[Stored records]
::::::

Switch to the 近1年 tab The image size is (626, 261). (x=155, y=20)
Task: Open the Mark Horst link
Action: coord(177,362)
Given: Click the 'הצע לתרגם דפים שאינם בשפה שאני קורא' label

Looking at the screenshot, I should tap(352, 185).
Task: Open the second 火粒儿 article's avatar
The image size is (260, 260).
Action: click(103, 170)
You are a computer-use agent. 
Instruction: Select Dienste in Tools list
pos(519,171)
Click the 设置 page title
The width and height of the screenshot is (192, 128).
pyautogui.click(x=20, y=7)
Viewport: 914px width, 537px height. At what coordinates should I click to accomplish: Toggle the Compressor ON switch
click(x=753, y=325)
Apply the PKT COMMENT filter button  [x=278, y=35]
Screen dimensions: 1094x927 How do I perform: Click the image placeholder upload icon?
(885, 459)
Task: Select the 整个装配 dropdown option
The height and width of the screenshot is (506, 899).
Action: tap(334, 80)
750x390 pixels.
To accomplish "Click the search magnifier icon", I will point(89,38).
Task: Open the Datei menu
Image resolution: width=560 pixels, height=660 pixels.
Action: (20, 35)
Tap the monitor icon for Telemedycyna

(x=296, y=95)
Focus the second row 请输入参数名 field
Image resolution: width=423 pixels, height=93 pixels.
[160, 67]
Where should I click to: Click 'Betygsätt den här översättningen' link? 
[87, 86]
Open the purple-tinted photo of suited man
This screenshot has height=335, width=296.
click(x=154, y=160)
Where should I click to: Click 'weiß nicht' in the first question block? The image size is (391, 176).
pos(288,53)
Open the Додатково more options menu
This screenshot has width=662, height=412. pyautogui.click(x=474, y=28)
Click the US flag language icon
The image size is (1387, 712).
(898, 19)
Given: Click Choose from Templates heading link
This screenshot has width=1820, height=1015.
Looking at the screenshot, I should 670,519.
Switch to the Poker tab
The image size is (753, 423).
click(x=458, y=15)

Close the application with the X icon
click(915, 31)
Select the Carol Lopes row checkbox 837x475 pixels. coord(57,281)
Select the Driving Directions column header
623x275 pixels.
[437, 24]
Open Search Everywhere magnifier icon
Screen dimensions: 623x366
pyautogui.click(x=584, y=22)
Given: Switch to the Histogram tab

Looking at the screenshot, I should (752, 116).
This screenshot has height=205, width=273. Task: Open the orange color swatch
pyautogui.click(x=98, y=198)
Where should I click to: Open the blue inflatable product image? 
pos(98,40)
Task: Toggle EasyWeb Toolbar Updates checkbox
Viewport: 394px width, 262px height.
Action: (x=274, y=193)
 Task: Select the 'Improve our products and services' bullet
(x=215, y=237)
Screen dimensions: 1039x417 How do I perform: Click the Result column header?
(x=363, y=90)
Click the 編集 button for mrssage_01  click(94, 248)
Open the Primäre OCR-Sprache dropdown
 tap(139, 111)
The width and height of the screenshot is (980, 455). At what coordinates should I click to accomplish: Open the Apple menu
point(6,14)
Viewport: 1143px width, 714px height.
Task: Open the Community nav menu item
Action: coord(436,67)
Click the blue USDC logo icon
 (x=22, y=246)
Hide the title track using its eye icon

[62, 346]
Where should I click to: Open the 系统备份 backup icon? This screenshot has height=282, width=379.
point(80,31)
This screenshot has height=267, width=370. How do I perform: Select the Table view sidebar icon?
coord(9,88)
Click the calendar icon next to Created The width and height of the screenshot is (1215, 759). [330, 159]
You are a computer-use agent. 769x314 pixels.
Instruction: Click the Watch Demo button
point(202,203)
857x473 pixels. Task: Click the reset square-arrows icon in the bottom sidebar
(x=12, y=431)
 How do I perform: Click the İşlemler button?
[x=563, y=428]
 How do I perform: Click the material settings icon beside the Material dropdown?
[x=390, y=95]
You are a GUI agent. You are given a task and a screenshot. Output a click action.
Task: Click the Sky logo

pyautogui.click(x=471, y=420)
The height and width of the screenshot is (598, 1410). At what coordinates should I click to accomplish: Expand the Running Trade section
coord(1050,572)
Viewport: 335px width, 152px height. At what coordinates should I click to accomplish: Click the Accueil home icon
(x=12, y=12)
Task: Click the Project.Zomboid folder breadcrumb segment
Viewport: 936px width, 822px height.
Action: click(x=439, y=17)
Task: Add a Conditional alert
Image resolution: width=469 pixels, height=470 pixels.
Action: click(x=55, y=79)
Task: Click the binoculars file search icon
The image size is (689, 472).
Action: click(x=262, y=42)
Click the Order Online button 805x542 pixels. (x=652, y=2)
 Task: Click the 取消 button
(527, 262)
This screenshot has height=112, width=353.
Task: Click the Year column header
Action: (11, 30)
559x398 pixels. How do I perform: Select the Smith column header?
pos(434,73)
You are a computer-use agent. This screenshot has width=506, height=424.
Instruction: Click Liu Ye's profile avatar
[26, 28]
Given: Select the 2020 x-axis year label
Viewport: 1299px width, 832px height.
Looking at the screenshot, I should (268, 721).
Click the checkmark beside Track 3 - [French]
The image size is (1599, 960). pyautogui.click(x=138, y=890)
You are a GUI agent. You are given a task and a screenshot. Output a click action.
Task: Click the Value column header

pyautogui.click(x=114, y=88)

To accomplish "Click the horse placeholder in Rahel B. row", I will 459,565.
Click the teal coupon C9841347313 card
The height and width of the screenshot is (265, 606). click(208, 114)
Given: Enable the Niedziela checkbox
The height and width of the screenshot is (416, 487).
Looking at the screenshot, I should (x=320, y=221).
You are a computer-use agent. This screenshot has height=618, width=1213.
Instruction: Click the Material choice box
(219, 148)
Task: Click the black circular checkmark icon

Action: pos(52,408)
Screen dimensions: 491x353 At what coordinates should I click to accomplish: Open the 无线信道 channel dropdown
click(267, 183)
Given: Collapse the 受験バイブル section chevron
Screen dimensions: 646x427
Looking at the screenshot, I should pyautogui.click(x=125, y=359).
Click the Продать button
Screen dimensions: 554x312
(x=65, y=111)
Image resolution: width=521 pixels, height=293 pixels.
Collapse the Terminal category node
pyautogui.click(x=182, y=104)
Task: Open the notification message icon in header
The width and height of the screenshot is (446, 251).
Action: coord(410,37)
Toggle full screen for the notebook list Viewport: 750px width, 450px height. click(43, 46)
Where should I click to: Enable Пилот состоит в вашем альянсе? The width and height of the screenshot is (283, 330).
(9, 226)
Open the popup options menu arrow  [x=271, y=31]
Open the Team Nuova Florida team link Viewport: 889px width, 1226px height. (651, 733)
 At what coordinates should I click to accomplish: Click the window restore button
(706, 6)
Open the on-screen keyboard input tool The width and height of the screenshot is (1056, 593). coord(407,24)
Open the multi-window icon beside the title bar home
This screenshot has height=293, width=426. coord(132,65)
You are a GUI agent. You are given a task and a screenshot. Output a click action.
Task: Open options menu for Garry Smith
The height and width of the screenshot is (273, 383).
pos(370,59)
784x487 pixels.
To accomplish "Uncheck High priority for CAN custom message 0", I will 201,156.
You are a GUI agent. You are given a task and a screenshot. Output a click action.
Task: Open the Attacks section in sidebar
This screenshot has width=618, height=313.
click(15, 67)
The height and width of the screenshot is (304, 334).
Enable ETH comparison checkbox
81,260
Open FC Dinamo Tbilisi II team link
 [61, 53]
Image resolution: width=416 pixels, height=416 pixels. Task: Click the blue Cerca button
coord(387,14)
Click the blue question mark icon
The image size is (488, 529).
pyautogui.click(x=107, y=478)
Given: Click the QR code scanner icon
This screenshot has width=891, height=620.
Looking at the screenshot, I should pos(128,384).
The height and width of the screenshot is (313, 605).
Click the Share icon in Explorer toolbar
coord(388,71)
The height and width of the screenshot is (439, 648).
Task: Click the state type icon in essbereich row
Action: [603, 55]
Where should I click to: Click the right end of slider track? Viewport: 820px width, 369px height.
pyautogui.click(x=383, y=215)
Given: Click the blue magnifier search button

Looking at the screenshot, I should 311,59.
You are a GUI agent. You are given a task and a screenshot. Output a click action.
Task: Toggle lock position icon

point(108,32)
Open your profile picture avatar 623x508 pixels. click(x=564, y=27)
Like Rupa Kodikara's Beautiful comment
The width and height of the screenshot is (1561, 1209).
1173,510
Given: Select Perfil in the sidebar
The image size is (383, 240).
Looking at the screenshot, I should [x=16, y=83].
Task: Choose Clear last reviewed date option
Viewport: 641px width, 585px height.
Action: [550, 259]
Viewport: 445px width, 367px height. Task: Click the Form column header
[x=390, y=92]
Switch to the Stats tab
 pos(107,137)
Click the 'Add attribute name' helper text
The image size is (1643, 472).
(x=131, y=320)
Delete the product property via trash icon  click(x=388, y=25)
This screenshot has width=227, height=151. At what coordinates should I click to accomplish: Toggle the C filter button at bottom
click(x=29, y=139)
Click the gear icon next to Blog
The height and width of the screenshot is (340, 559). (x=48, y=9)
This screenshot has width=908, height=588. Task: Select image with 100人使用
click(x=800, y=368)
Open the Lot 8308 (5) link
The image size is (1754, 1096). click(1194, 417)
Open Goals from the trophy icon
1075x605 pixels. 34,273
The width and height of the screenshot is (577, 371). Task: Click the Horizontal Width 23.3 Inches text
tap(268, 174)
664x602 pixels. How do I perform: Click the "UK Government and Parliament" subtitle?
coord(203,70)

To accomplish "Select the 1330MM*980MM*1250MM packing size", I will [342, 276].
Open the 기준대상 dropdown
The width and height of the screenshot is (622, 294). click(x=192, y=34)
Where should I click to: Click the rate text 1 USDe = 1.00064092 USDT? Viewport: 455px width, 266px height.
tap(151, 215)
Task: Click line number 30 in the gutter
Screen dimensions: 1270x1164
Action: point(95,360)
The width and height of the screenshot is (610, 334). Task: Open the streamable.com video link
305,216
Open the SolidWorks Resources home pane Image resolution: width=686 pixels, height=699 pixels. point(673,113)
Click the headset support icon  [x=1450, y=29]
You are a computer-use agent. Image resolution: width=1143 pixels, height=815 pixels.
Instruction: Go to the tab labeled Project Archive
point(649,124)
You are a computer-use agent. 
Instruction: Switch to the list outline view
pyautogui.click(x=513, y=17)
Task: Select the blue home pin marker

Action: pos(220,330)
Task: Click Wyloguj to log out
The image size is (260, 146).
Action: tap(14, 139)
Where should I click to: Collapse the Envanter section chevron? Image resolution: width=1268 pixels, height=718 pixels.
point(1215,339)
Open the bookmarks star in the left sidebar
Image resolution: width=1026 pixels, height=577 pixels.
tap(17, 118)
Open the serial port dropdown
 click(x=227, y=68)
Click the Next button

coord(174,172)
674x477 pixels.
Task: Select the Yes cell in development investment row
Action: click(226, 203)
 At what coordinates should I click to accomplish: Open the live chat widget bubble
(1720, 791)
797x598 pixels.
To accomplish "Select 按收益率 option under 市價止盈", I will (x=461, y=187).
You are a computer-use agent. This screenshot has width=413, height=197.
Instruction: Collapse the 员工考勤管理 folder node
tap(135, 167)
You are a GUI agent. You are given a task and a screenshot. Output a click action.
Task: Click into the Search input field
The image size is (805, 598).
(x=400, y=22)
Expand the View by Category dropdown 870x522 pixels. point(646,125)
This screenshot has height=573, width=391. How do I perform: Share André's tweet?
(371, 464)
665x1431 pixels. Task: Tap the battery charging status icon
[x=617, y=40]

::::::

Problem: Retype, exactly and in full, the lines above from the one containing "Instruction: Select Dienste in Tools list" through the one containing "750x390 pixels.".

Answer area:
Instruction: Select Dienste in Tools list
pos(519,171)
Click the 设置 page title
The width and height of the screenshot is (192, 128).
pyautogui.click(x=20, y=7)
Viewport: 914px width, 537px height. At what coordinates should I click to accomplish: Toggle the Compressor ON switch
click(x=753, y=325)
Apply the PKT COMMENT filter button  [x=278, y=35]
Screen dimensions: 1094x927 How do I perform: Click the image placeholder upload icon?
(885, 459)
Task: Select the 整个装配 dropdown option
The height and width of the screenshot is (506, 899).
Action: tap(334, 80)
750x390 pixels.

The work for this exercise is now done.